SLURM-Job in Queue
From ALICE Documentation
Revision as of 14:14, 29 June 2020 by Deuler
Job in Queue
Sometimes a long queue time is an indication that something is wrong or the cluster could simply be busy. You can check to see how much longer your job will be in the queue with the command:
squeue --start --job <job_id>
Please note that this is only an estimate based on current and historical utilization and results can fluctuate. Here is an example of using squeue with the start and job options.
[me@nodelogin01~]$ squeue --start --job 384 JOBID PARTITION NAME USER ST START_TIME NODES SCHEDNODES NODELIST(REASON) 384 main star-lac user PD 2018-02-12T16:09:31 2 (null) (Resources)
In the above example, the job is in a pending to run state, because there are no resources available that will allow it to launch.
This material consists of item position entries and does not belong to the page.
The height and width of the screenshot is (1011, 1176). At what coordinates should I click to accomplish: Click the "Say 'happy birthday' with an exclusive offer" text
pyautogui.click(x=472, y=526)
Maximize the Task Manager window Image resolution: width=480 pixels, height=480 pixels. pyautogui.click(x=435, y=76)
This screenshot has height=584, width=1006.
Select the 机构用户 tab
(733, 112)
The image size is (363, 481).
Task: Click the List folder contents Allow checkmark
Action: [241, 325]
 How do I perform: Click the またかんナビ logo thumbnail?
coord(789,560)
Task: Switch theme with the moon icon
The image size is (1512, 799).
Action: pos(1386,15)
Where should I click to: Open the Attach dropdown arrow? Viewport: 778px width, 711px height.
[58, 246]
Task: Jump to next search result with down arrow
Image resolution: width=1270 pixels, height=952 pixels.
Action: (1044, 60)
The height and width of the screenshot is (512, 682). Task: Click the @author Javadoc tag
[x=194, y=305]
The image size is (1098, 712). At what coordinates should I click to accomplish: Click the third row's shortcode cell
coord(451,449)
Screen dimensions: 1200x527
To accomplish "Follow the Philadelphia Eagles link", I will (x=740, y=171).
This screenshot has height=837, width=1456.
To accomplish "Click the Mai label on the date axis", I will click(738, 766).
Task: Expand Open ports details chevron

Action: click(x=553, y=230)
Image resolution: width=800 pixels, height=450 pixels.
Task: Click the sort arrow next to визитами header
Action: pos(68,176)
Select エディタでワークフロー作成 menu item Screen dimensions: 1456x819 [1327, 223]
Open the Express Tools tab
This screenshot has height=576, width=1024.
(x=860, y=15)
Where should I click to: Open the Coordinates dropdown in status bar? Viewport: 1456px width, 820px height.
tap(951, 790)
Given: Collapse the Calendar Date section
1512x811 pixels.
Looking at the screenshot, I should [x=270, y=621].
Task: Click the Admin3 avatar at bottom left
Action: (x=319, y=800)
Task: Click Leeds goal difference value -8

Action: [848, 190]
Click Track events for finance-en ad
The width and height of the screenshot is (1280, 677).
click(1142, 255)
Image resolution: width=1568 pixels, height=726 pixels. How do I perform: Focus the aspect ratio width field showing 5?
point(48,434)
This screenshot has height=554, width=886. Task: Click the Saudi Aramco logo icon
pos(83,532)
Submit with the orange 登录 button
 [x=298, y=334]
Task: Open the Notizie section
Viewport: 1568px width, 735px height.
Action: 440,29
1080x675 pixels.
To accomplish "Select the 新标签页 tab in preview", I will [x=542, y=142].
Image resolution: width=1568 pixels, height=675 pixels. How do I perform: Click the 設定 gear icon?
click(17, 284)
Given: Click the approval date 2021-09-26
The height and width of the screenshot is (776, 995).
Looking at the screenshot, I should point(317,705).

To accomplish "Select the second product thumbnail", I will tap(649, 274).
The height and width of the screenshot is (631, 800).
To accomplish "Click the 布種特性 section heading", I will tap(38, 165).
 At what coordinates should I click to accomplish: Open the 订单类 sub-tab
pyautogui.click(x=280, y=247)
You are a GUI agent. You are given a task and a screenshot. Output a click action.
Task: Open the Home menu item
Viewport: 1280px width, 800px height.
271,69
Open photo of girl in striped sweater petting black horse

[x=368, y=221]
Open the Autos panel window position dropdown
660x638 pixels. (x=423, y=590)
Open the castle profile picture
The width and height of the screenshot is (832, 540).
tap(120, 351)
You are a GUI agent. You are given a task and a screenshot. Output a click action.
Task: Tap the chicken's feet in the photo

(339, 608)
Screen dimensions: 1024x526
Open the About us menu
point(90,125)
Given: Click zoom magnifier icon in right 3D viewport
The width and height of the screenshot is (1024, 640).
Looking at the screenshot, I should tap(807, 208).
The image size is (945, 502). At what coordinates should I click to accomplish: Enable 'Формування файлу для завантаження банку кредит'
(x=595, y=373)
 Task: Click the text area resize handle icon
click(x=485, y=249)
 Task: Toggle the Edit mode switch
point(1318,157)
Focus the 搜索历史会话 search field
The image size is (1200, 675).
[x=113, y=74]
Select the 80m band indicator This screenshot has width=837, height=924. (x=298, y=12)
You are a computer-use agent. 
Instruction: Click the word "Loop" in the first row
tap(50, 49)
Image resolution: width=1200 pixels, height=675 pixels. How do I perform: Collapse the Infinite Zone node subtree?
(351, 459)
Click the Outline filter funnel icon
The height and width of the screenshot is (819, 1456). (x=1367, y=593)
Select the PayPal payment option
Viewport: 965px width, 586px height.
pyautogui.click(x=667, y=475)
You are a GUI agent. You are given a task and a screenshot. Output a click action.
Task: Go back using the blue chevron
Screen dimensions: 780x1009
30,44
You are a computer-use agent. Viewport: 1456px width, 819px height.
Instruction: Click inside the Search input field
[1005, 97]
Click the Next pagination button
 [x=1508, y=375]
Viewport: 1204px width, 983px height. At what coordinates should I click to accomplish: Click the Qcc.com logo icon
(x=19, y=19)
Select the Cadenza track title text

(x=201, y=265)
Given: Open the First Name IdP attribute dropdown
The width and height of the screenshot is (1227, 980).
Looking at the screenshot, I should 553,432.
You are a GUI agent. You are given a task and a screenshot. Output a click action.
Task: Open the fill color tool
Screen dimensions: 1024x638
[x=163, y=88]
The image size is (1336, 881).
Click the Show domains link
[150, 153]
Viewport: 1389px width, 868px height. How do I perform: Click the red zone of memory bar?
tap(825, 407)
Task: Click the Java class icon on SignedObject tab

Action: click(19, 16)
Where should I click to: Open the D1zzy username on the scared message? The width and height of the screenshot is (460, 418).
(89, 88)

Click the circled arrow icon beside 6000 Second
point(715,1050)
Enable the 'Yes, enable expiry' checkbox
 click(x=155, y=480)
The job is expected to start at approximately 16:09:31 on 02-12-2018. This is an estimation, as jobs ahead of it may complete sooner, freeing up necessary resources for this job. If you believe there is a problem with your job starting, and have checked your scripts for typos, send email to firstname.lastname@example.org. Let us know your job ID along with a description of your problem and we can check to see if anything is wrong.
squeue has extended functionality which can be of use if you are wondering about the place your jobs has in the waiting list. There are lost of options available:
# squeue -p cpu-long -o %all ACCOUNT|TRES_PER_NODE|MIN_CPUS|MIN_TMP_DISK|END_TIME|FEATURES|GROUP|OVER_SUBSCRIBE|JOBID|NAME|COMMENT|TIME_LIMIT|MIN_MEMORY|REQ_NODES|COMMAND|PRIORITY|QOS|REASON||ST|USER|RESERVATION|WCKEY|EXC_NODES|NICE|S:C:T|JOBID|EXEC_HOST|CPUS|NODES|DEPENDENCY|ARRAY_JOB_ID|GROUP|SOCKETS_PER_NODE|CORES_PER_SOCKET|THREADS_PER_CORE|ARRAY_TASK_ID|TIME_LEFT|TIME|NODELIST|CONTIGUOUS|PARTITION|PRIORITY|NODELIST(REASON)|START_TIME|STATE|UID|SUBMIT_TIME|LICENSES|CORE_SPEC|SCHEDNODES|WORK_DIR bio|N/A|1|0|2020-07-02T12:57:00|(null)|bio|OK|24791|Omma_R_test|(null)|7-00:00:00|0||/data/vissermcde/Ommatotriton/Konstantinos_dataset/run_R.sh|0.00010384921918|normal|Nodes required for job are DOWN, DRAINED or reserved for jobs in higher priority partitions||PD|vissermcde|(null)|(null)||0|*:*:*|24791|n/a|1|1||24791|1491|*|*|*|N/A|7-00:00:00|0:00||0|cpu-long|446029|(Nodes required for job are DOWN, DRAINED or reserved for jobs in higher priority partitions)|2020-06-25T12:57:00|PENDING|1585|2020-06-24T12:32:22|(null)|N/A|node010|/data/vissermcde/Ommatotriton/Konstantinos_dataset
From above you read that this job is planed to execute on node010 (SCHEDNODES) and that this job will start at or earlier than 2020-06-25T12:57:00 (START_TIME).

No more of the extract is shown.